§ Exercise aim:
Write out all the entries word for word, but skip any images.

BEGIN Source data

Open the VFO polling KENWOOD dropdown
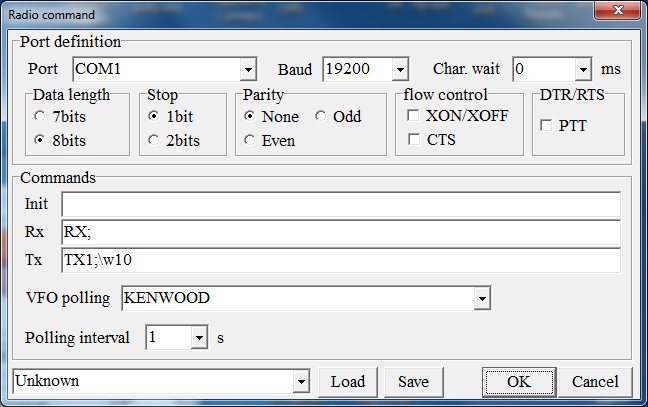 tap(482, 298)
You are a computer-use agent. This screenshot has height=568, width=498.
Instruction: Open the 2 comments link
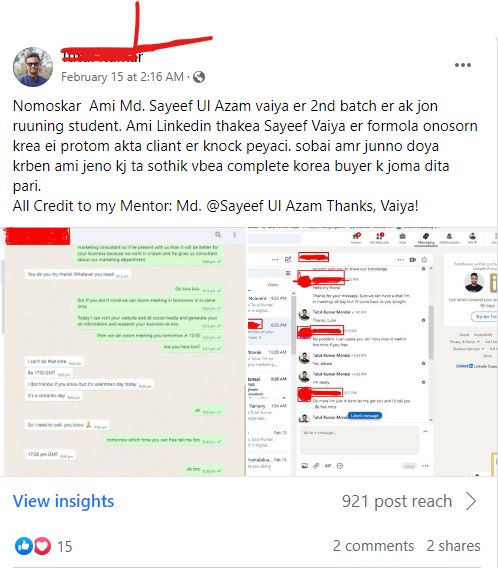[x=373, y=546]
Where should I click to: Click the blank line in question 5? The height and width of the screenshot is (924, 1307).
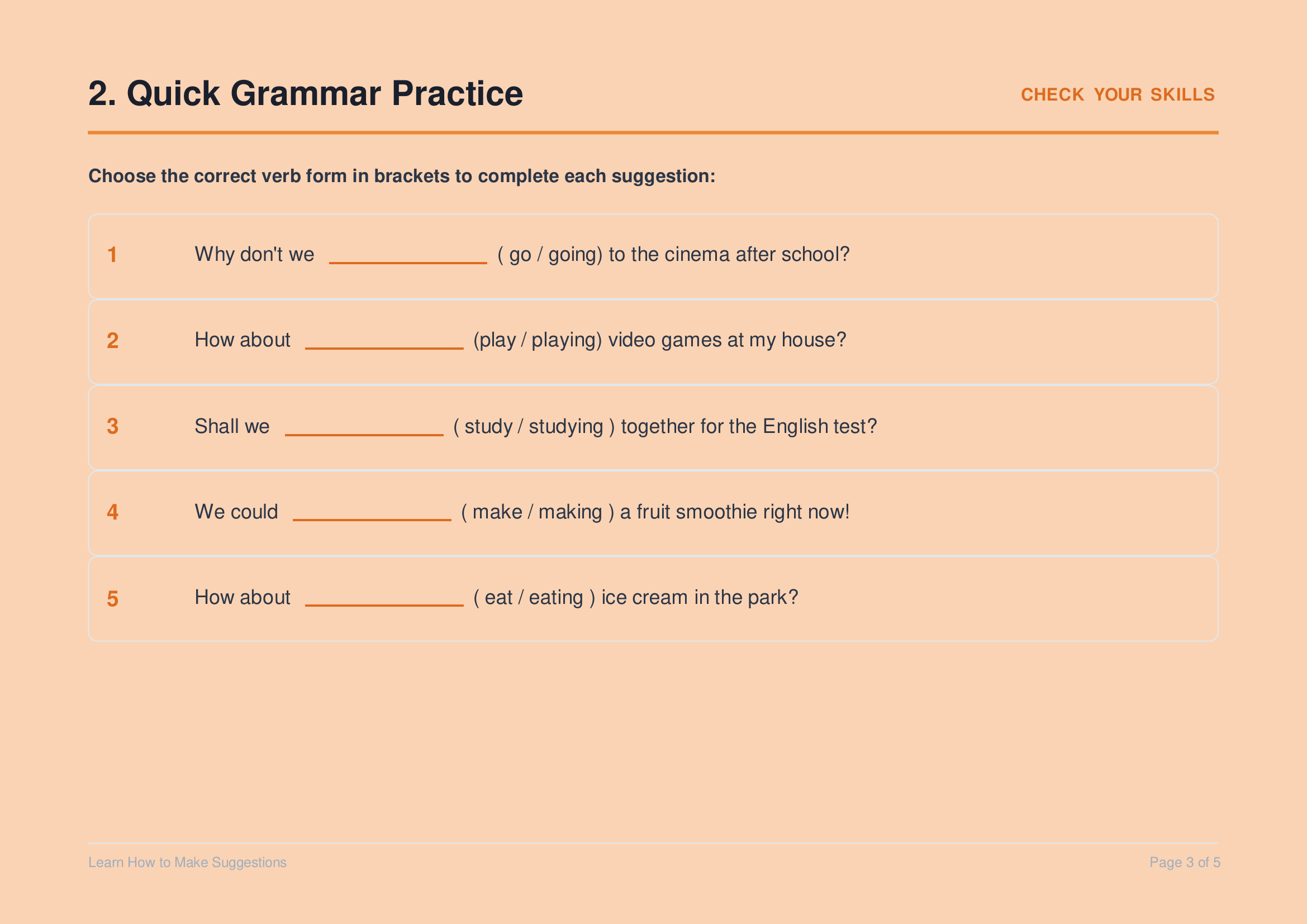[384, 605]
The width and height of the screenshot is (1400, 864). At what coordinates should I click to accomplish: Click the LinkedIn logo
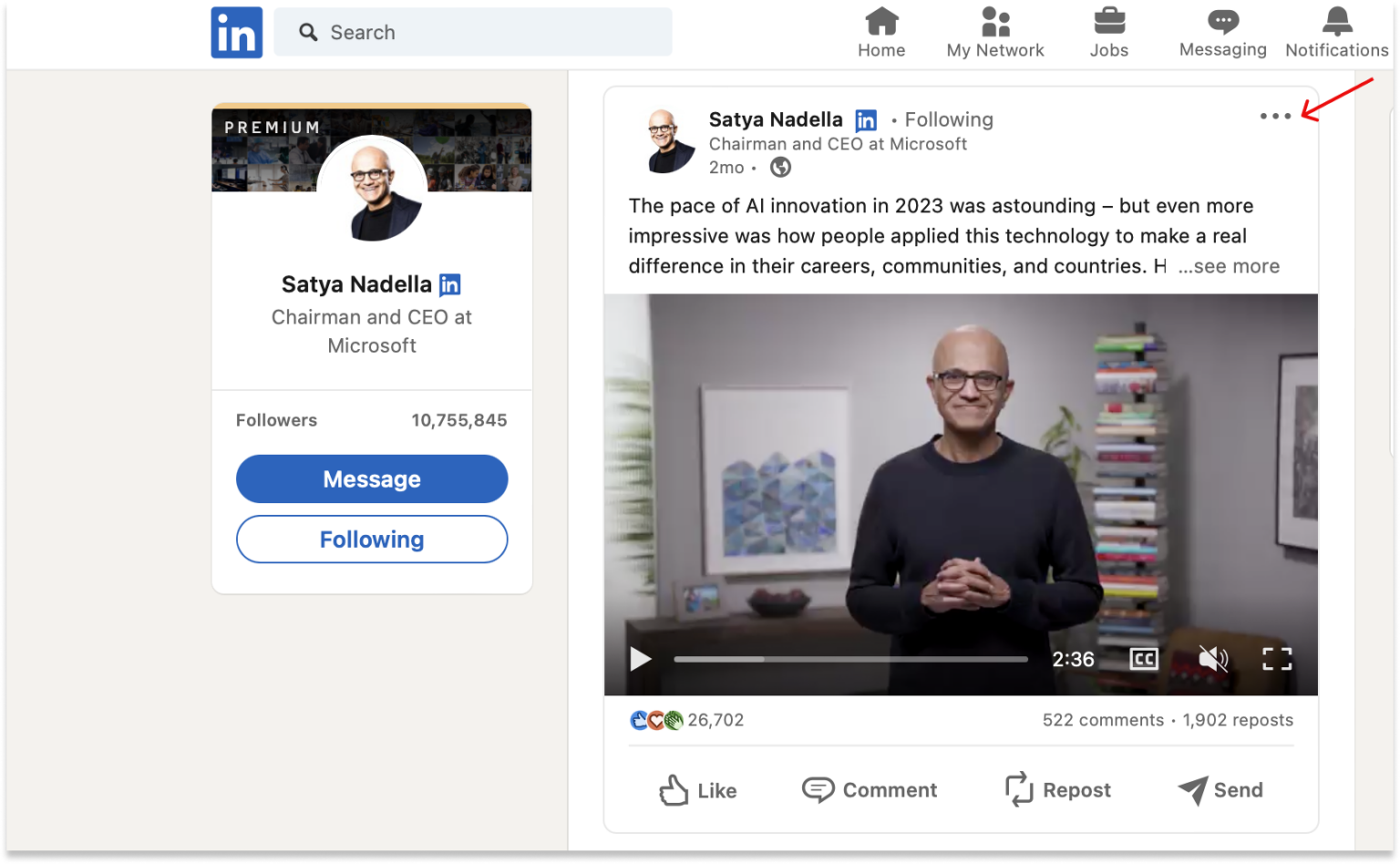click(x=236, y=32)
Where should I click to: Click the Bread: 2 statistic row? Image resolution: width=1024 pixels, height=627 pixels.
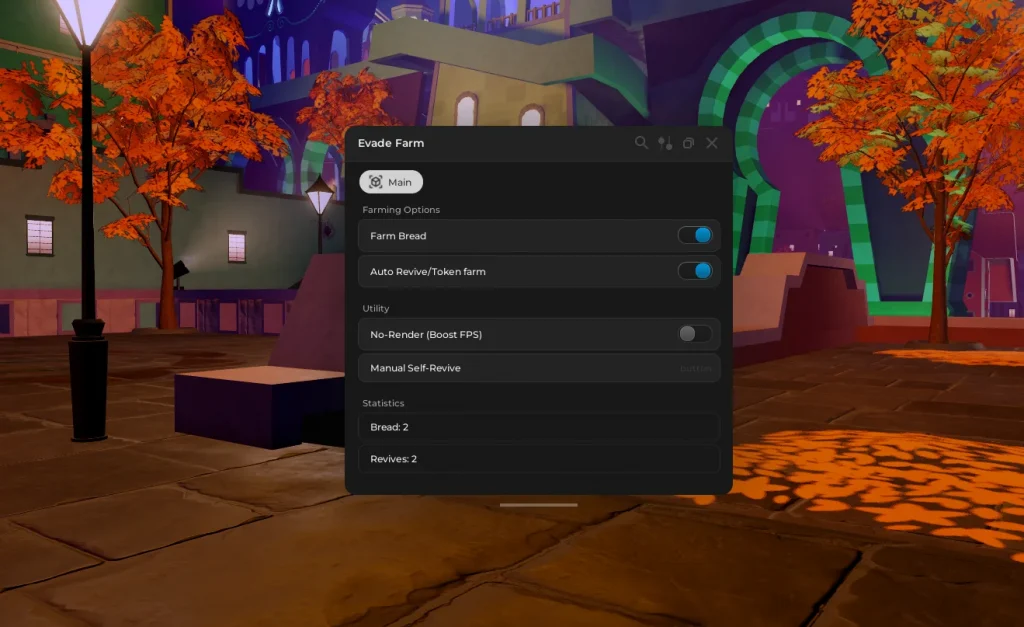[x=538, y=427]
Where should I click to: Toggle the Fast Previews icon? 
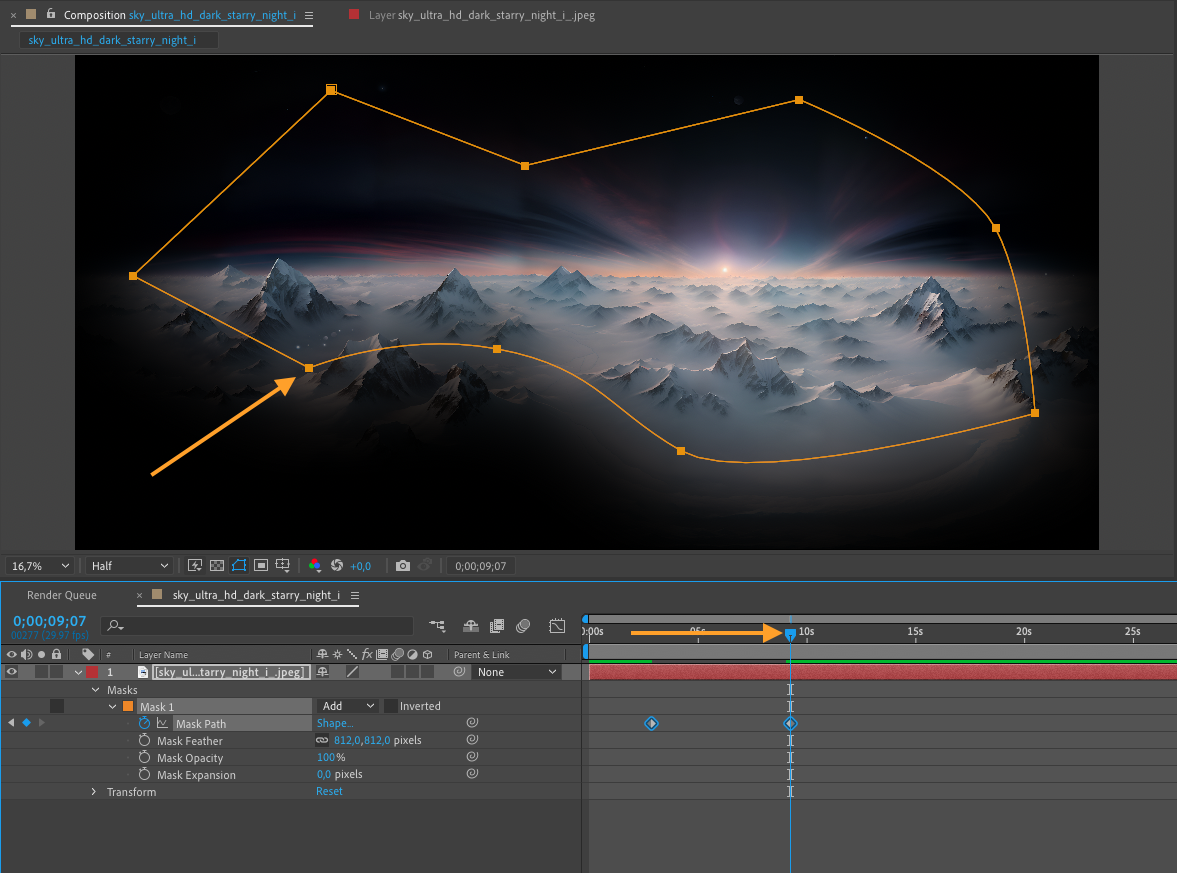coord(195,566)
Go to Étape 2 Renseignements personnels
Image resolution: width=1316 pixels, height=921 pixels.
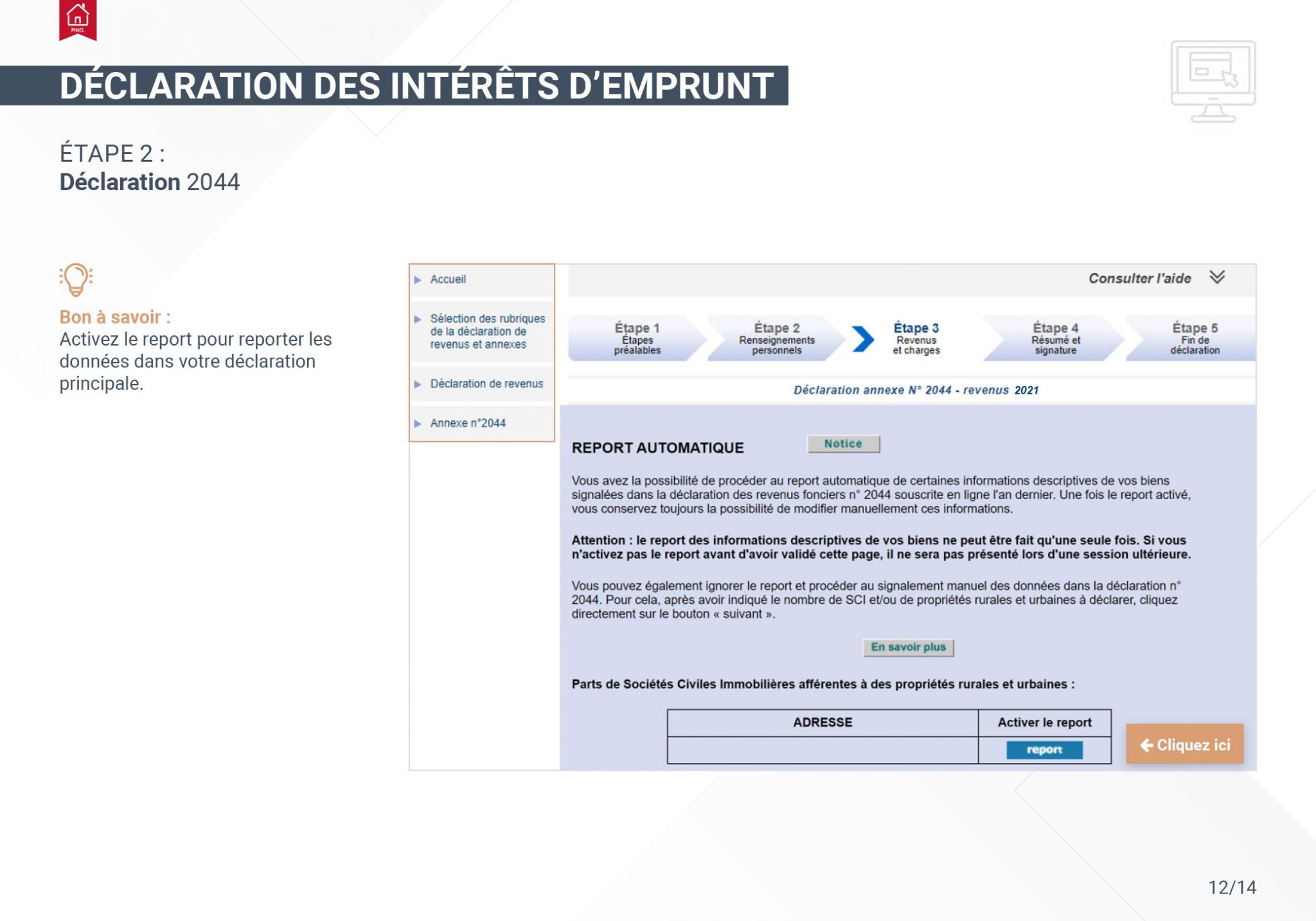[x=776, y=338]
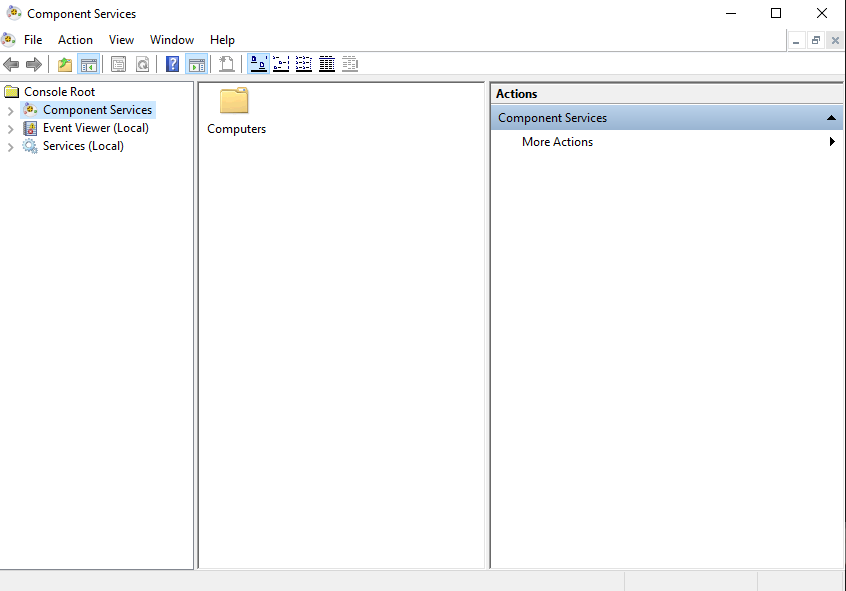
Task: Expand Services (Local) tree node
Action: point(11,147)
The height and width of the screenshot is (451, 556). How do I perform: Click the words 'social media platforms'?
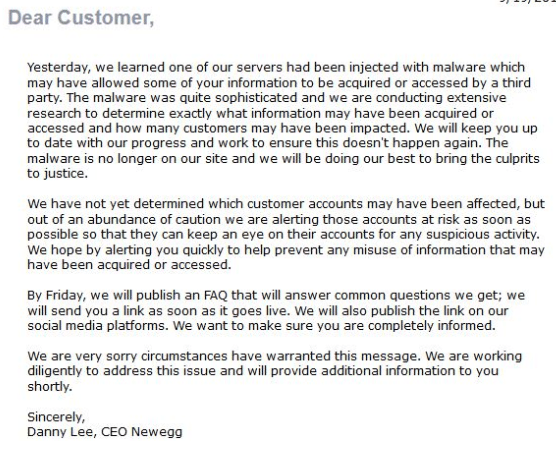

END Source data

§ Solution to this exercise:
Open the VFO polling KENWOOD dropdown
 tap(482, 298)
You are a computer-use agent. This screenshot has height=568, width=498.
Instruction: Open the 2 comments link
[x=373, y=546]
Where should I click to: Click the blank line in question 5? The height and width of the screenshot is (924, 1307).
[384, 605]
The width and height of the screenshot is (1400, 864). At what coordinates should I click to accomplish: Click the LinkedIn logo
click(x=236, y=32)
Where should I click to: Click the Bread: 2 statistic row? Image resolution: width=1024 pixels, height=627 pixels.
[x=538, y=427]
Where should I click to: Toggle the Fast Previews icon? 
coord(195,566)
Go to Étape 2 Renseignements personnels
Image resolution: width=1316 pixels, height=921 pixels.
[x=776, y=338]
Task: Expand Services (Local) tree node
Action: point(11,147)
The height and width of the screenshot is (451, 556). How do I perform: Click the words 'social media platforms'?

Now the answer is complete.